Prostate Cancer

Localized Prostate Cancer

Localized Prostate Cancer

If you are diagnosed with localized prostate cancer, your doctor can recommend treating the cancer with conservative management, radical prostatectomyradiation therapy, or new experimental techniques. Each treatment has its own advantages and disadvantages. The choice depends on your individual situation.

This section describes the different treatment options which you should discuss with your doctor.

This is general information, which is not specified to your individual needs. Keep in mind that individual recommendations may depend on your country and health care system.

What is localized prostate cancer?

Localized prostate cancer refers to a tumour which is limited to the prostate and has not extended to other parts of your body. It may be a T1 or T2 tumour, depending on its size and where it is located in the prostate.

T1 means that the tumour is too small to be felt during a digital rectal examination (DRE) or seen on a scan. T1 tumours are confirmed with a biopsy and assigned an a, b, or c based on the analysis of the pathologist.

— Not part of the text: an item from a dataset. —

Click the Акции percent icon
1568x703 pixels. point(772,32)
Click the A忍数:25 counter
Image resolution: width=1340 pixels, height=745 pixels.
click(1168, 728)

A T2 tumour means that prostate cancer can be felt during a DRE, but is still limited to the prostate. Your doctor will also assign an a, b, or c to this stage, depending on the size of the tumour and whether it is in one or more lobes of the prostate (Fig. 1 and 2).

Treatment options

The most common treatment options for localized prostate cancer are conservative management, radical prostatectomy, and radiation therapy. Which treatment pathway is best for you depends on:

  • The tumour characteristics
  • Your medical history
  • Your age
  • The kind of treatment available at your hospital
  • Your personal preferences and values
  • The support network available to you

In conservative management the doctor monitors the tumour and its growth and recommends further treatment when necessary. This treatment is generally indicated when the tumour has a low Gleason score.

Radical prostatectomy is the surgical treatment in which the entire prostate and the seminal vesicles are removed.

Your doctor could also recommend radiation therapy. This therapy damages and kills cancer cells. You may be treated with external beam radiation therapy or brachytherapy.

Fig. 1: A T1 prostate tumour is too small to be felt during examination or seen on a scan. (localized prostate cancer)
Fig. 1: A T1 prostate tumour is too small to be felt during examination or seen on a scan.
Fig. 2: A T2 prostate tumour is limited to the prostate. (localized prostate cancer)
Fig. 2: A T2 prostate tumour is limited to the prostate.